TEXT EXCERPT>
====
The timing of symptoms is extremely important, as Bell’s palsy typically has a sudden onset and progression when compared to other causes of facial palsy such as tumors, which cause a gradual progression of muscle weakness. Although this condition is the most common cause of acute facial paralysis, similar presentation of other conditions can have detrimental effects in the case of a misdiagnosis.
Since there are no readily available laboratory tests or imaging methods that can verify the diagnosis of Bell's palsy, the key is to differentiate this condition from other possible etiologies. Laboratory workup which includes CBC (complete blood count), erythrocyte sedimentation rate measurement, thyroid hormones analysis, HIV (human immunodeficiency virus) screening, serum glucose level, blood urea nitrogen, liver enzymes and cerebrospinal fluid analysis can help identify or exclude other disorders. If the paralysis does not improve or becomes even worse, imaging studies like magnetic resonance imaging (MRI) may also help rule out a tumor, especially if the patient has a palpable parotid mass.
Herpes zoster infections that involve the facial nerve and Lyme disease are sometimes difficult to exclude in the differential diagnosis. In herpes zoster infection there are usually small blisters and vesicles present in the external ear canal, accompanied by hearing difficulties. Serum titers for herpes simplex virus may be obtained, although this test may not prove helpful due to the ubiquity of this virus. Lyme disease can also produce facial palsy, and may be easily diagnosed by looking for Lyme-specific antibody titer in the blood and finding a circular expanding rash on a physical exam. In endemic areas, Lyme disease often represents the most common cause of facial palsy.
====
TASK 1>
Write out the portion of the Bell's palsy passage between "The timing of" and "of a misdiagnosis.", inclusive.
TASK 2>
Extend the Bell's palsy passage, picking up right after its final sentence.
The material that follows comes from a separate source unrelated to the Bell's palsy passage.

[Collected data entries]
====
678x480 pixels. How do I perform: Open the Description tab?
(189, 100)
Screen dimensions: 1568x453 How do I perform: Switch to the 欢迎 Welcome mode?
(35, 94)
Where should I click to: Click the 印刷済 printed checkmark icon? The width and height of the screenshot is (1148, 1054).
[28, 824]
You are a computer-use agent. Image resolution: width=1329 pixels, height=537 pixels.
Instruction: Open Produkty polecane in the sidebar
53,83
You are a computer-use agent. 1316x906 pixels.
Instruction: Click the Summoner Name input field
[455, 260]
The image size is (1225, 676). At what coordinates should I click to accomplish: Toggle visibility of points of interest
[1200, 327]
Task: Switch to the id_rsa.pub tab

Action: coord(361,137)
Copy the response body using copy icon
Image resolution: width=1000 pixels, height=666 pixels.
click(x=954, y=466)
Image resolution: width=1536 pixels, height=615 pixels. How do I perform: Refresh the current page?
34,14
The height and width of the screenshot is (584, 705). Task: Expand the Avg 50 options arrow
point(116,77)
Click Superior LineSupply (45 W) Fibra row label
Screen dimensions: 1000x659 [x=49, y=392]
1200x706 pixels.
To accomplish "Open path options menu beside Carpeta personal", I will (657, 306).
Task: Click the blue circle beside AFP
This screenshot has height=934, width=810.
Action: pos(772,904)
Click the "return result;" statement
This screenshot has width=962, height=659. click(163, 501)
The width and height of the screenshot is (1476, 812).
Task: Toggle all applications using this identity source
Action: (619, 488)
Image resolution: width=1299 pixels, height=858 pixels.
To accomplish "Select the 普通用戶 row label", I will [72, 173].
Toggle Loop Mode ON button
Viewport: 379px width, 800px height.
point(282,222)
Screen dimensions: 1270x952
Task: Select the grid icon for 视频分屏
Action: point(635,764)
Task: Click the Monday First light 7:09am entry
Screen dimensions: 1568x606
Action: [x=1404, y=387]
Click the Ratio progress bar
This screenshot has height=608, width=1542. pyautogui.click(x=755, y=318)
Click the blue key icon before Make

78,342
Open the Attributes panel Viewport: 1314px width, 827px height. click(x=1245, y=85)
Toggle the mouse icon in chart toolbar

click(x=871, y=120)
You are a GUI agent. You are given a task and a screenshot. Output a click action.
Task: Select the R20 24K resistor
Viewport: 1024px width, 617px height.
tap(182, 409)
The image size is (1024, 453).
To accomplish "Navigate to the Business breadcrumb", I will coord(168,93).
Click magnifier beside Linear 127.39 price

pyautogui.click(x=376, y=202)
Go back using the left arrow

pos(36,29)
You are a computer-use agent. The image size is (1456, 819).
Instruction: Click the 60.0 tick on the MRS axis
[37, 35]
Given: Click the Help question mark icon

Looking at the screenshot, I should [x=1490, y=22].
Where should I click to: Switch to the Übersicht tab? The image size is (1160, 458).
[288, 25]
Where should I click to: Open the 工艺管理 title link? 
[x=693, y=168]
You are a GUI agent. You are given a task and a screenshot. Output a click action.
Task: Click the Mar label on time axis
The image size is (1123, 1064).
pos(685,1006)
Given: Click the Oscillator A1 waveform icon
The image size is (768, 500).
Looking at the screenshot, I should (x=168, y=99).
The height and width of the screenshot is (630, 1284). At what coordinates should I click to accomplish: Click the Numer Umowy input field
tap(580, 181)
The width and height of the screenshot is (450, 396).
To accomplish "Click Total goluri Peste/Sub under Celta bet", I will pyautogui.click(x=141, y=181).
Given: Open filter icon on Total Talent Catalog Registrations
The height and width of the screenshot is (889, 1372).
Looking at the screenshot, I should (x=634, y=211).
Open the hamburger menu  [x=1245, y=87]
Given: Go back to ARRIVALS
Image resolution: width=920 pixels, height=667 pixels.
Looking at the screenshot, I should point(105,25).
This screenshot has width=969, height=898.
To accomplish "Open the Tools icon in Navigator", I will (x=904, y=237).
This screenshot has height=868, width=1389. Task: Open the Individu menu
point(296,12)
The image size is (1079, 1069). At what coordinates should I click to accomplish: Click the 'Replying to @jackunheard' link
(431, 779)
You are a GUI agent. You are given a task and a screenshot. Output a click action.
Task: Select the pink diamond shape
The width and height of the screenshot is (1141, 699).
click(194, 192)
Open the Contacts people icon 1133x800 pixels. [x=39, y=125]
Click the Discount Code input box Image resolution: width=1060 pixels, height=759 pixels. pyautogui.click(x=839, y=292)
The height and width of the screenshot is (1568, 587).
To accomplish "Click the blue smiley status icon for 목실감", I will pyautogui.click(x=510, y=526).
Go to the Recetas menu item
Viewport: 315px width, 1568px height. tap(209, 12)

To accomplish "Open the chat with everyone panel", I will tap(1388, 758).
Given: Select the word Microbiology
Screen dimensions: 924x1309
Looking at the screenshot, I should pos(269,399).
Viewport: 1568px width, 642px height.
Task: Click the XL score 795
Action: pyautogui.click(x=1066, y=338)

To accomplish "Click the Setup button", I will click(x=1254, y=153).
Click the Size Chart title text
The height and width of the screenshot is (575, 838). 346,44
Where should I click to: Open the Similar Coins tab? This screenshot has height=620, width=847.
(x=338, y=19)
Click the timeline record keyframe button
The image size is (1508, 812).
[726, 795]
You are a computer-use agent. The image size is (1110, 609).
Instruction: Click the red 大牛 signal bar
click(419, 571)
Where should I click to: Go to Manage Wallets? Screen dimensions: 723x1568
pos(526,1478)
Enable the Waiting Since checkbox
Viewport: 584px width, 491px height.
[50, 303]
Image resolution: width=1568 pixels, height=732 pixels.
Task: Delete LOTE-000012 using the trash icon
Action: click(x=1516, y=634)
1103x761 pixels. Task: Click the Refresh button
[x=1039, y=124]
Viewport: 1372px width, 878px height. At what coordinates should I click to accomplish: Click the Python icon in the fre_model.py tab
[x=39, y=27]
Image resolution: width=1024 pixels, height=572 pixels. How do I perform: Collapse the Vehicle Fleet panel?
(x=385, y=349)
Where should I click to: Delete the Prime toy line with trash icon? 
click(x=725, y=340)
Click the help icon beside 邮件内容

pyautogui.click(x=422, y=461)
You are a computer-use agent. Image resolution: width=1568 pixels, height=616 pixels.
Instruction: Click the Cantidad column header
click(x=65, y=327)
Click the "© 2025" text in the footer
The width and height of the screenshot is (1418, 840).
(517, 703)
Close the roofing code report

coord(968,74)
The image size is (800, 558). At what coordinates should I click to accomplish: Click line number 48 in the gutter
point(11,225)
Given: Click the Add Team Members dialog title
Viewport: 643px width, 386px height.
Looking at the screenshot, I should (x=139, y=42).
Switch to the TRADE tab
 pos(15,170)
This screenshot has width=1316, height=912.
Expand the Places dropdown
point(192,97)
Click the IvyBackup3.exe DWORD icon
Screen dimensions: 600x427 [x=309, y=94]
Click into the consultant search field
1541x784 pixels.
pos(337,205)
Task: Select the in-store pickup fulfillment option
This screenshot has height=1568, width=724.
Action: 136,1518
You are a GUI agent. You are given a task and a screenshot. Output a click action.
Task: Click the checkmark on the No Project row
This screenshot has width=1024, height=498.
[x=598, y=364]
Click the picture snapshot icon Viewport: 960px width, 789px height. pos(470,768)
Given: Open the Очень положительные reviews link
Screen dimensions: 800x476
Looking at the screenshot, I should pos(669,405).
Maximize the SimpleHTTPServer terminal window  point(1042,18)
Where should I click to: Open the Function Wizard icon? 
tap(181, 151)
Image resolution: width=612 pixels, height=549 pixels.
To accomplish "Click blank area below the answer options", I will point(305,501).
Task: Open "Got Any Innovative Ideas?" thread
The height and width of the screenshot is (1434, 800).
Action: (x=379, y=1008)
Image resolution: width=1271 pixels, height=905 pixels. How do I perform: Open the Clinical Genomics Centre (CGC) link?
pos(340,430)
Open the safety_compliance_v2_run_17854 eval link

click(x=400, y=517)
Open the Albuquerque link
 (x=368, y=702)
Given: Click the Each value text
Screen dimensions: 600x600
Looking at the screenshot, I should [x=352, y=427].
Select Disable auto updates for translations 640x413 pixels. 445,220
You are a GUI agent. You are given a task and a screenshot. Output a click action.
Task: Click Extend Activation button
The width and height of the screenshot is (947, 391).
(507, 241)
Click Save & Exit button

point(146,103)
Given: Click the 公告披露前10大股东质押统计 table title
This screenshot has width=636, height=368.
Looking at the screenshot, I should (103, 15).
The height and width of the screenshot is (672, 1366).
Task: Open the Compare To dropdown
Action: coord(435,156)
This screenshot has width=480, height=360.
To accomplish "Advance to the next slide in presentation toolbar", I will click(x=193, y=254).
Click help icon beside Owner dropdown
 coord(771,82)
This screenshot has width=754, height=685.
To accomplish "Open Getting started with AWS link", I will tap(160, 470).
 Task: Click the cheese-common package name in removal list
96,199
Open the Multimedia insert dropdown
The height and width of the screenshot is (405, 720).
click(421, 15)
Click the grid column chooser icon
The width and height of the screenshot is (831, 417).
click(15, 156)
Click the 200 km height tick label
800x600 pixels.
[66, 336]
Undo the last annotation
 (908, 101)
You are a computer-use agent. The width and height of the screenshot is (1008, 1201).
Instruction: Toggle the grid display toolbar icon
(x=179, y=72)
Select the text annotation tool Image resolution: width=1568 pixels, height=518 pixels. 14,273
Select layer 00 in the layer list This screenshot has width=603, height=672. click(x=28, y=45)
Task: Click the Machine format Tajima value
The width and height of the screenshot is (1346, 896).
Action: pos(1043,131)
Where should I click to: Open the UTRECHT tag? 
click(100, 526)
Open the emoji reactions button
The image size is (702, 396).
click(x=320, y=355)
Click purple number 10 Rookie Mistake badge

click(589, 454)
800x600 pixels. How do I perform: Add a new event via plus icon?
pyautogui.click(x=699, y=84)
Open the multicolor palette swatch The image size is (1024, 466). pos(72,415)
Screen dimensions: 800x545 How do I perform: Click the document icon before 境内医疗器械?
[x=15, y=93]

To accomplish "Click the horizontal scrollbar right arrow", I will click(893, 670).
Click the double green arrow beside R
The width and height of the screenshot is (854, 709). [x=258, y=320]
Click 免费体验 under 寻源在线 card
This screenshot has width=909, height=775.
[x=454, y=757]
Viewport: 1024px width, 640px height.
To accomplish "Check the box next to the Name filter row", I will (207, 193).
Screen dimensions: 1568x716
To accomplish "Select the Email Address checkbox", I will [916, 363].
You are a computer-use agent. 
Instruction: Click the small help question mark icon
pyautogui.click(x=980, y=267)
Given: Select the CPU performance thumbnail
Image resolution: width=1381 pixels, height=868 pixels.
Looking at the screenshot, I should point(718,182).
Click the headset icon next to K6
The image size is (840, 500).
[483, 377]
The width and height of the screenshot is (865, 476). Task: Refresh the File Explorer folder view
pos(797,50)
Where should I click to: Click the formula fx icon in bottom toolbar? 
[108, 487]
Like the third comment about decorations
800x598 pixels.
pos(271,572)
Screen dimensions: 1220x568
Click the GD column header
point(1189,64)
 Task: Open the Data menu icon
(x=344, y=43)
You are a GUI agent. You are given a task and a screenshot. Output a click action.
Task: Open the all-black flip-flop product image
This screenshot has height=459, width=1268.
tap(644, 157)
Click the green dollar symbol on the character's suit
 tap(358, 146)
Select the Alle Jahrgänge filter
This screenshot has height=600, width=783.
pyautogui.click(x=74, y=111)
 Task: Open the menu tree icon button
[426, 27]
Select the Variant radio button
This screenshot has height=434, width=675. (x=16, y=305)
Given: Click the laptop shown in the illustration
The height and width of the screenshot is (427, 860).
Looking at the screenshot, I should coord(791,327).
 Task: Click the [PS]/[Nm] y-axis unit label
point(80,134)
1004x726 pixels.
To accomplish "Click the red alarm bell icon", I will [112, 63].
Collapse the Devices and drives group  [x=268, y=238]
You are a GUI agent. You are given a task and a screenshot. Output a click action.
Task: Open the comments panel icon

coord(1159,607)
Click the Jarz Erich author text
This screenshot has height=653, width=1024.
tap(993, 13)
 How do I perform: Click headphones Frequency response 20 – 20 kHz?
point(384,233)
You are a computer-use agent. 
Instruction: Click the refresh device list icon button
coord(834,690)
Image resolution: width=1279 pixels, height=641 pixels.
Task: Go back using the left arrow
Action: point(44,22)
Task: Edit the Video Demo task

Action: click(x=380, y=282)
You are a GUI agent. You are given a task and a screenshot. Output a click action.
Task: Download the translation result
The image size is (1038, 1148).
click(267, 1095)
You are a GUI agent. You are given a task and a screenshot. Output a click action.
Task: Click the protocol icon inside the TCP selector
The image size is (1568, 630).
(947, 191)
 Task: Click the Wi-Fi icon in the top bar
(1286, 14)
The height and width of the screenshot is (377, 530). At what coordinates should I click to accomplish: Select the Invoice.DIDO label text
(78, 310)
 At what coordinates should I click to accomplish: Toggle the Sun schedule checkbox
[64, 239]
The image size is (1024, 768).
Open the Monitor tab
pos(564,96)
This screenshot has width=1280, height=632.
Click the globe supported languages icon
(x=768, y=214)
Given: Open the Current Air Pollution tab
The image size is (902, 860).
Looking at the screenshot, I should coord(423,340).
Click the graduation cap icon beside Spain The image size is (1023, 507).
====
RESPONSE 1>
The timing of symptoms is extremely important, as Bell’s palsy typically has a sudden onset and progression when compared to other causes of facial palsy such as tumors, which cause a gradual progression of muscle weakness. Although this condition is the most common cause of acute facial paralysis, similar presentation of other conditions can have detrimental effects in the case of a misdiagnosis.

RESPONSE 2>
Electroneurography, which uses electricity for stimulating facial muscles on both sides of the face, may be used to provide prognostic information in cases of complete facial paralysis. Degree of nerve degeneration can be successfully quantified by mutual comparison of the responses on both sides of the face. The hearing threshold is usually not affected by Bell palsy, thus audiography and auditory evoked potentials should be pursued if hearing loss is suspected. Computer-based analysis of eyelid motion (also known as blepharokymographic analysis) may prove helpful in establishing diagnosis, predicting prognosis and evaluating therapy response.
Two different diagnostic scales are used to grade the severity of Bell's palsy. Those are House-Brackmann Facial Nerve Grading System and the Sunnybrook Facial Grading System. House-Brackmann system categorizes the condition into six different categories, with first category representing normal facial function and sixth category a state of complete paralysis. It can also help clinicians monitor disease progression and evaluate recovery of the patient. The Sunnybrook system is a recommended method for subjective assessment of the mimic muscles and facial symmetry using a scale from 0 to 100. Although both scales are useful, several aspects of Bell's palsy such as tearing and facial discomfort may not be adequately assessed.